**Given passage**
-- BEGIN --
Please excuse the length of the following, but I think it is relevant here:

I lecture my kids a lot. I know because they tell me so.

In my defense, I'd like to say that the rules I wish them to abide by are simple and that my lectures are just variations on three elementary themes:

Be Alert

Be Kind

Be Brave

Of the above, alertness has been more on my mind lately.

Often, when leaving a restaurant or mall with my family, I'd take a deliberately circuitous route back to the car and they would mindlessly follow as I mischievously zigged and zagged my way all over the parking lot. They had not taken note of where we'd parked or that I was leading them in circles. When they discover the ruse, they complain that I'm wasting time and I enjoin them to be more alert.

But alertness isn't just about remembering where we parked or to avoid mindlessly following the guy in front, or even about dangers to watch out for, though all that is important. Alertness is also about noticing the beauty and hilarity that surrounds us, attentiveness to others' needs and feelings as well as being aware of our own motivations and weaknesses and strengths. These are some of the alertness issues I've been working on when lecturing my kids.
-- END --
Copy out the full passage on lecturing kids about alertness, word for word and without changes.

[Rows from a dataset]
-- BEGIN --
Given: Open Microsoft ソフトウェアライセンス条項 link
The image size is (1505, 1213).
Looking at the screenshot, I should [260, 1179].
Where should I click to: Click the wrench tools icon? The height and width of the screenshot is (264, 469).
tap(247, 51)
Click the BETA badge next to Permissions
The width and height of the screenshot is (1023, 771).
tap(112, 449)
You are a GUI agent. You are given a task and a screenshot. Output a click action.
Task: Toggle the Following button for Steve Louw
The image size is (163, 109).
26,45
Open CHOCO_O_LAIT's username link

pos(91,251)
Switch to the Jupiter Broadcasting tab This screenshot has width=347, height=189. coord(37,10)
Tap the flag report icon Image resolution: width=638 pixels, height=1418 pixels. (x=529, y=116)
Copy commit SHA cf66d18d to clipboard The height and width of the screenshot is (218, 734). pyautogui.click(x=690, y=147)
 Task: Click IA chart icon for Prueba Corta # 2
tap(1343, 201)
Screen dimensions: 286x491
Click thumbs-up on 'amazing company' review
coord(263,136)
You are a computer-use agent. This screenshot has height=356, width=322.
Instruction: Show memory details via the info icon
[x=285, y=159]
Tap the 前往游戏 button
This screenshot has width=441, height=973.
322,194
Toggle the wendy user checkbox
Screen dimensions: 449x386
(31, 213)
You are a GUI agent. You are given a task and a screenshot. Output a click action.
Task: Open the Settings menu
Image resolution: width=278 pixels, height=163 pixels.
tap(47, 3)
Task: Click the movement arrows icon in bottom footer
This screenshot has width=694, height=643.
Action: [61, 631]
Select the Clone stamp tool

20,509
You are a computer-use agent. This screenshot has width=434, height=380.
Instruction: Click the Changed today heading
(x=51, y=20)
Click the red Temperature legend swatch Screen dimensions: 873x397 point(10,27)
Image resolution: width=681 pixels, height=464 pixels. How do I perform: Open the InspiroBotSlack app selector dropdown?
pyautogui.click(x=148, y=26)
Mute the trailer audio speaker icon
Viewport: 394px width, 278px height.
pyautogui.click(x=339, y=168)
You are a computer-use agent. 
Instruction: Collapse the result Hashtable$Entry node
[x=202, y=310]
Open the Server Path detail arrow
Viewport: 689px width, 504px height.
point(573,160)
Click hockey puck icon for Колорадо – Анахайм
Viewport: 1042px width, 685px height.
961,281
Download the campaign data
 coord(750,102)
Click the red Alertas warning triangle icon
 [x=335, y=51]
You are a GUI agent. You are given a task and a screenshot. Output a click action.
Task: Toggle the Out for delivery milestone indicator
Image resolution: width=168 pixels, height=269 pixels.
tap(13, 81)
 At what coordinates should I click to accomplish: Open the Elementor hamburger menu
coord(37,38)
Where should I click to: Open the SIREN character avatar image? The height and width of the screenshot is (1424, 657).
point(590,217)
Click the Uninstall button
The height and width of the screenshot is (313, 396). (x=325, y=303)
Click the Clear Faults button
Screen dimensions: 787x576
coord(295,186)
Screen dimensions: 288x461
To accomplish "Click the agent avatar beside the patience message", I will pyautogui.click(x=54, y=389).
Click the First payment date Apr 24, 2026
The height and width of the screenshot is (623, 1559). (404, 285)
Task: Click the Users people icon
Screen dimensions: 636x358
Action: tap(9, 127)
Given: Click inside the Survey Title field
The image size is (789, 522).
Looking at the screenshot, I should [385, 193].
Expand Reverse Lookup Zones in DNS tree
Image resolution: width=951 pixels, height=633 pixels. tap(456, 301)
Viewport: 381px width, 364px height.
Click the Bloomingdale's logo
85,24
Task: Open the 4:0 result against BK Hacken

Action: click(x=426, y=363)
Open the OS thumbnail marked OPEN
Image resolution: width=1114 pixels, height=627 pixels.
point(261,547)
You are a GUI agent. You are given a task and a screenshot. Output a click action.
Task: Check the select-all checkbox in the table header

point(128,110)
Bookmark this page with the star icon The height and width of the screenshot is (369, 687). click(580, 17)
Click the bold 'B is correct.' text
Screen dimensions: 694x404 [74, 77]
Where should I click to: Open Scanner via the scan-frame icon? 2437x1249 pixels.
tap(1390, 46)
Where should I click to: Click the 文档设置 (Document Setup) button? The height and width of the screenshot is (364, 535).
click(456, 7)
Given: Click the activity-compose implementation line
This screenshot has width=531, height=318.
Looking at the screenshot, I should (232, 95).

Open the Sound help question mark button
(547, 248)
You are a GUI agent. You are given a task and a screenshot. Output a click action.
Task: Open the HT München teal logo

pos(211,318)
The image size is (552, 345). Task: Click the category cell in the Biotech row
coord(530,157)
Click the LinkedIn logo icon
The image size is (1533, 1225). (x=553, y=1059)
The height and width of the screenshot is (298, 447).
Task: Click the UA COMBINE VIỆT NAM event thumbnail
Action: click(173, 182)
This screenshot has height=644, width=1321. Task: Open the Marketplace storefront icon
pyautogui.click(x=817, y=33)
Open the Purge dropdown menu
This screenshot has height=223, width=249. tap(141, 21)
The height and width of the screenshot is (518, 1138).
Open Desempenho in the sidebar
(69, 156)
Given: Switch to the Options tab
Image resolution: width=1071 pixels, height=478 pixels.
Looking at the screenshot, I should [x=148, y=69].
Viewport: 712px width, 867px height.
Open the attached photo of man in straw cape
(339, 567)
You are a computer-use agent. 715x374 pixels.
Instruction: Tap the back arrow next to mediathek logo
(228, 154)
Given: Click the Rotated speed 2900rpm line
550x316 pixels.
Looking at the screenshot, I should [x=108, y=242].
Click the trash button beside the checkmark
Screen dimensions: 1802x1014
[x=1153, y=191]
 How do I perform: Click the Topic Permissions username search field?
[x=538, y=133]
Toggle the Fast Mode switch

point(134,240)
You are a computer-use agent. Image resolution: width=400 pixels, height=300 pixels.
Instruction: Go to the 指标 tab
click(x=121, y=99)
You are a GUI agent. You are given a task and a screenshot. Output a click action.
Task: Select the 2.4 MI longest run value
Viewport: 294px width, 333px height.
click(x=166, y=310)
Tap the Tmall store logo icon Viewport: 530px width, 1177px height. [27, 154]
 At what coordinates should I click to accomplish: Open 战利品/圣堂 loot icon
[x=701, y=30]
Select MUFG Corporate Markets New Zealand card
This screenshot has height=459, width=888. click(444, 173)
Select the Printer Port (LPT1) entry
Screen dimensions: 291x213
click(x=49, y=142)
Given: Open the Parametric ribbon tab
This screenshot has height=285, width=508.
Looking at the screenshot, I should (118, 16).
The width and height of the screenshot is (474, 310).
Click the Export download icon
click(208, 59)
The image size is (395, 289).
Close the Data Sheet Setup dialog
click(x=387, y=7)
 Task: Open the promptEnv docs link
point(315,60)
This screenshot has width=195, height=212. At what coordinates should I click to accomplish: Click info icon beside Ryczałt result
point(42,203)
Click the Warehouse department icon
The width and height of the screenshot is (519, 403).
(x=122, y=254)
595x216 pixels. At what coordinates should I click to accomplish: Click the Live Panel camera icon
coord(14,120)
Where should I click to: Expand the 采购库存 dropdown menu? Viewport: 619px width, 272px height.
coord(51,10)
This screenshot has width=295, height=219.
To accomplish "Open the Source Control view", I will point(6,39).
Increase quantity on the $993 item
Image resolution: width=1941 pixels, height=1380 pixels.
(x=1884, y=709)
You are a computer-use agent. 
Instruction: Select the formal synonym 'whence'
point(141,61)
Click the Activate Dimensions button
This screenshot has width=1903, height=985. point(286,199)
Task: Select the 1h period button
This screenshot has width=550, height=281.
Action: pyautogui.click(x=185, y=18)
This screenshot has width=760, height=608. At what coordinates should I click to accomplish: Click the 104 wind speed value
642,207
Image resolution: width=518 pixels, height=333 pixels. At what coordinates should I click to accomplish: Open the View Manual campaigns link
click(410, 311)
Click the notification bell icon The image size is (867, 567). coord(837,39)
-- END --
**Right answer**
Please excuse the length of the following, but I think it is relevant here:

I lecture my kids a lot. I know because they tell me so.

In my defense, I'd like to say that the rules I wish them to abide by are simple and that my lectures are just variations on three elementary themes:

Be Alert

Be Kind

Be Brave

Of the above, alertness has been more on my mind lately.

Often, when leaving a restaurant or mall with my family, I'd take a deliberately circuitous route back to the car and they would mindlessly follow as I mischievously zigged and zagged my way all over the parking lot. They had not taken note of where we'd parked or that I was leading them in circles. When they discover the ruse, they complain that I'm wasting time and I enjoin them to be more alert.

But alertness isn't just about remembering where we parked or to avoid mindlessly following the guy in front, or even about dangers to watch out for, though all that is important. Alertness is also about noticing the beauty and hilarity that surrounds us, attentiveness to others' needs and feelings as well as being aware of our own motivations and weaknesses and strengths. These are some of the alertness issues I've been working on when lecturing my kids.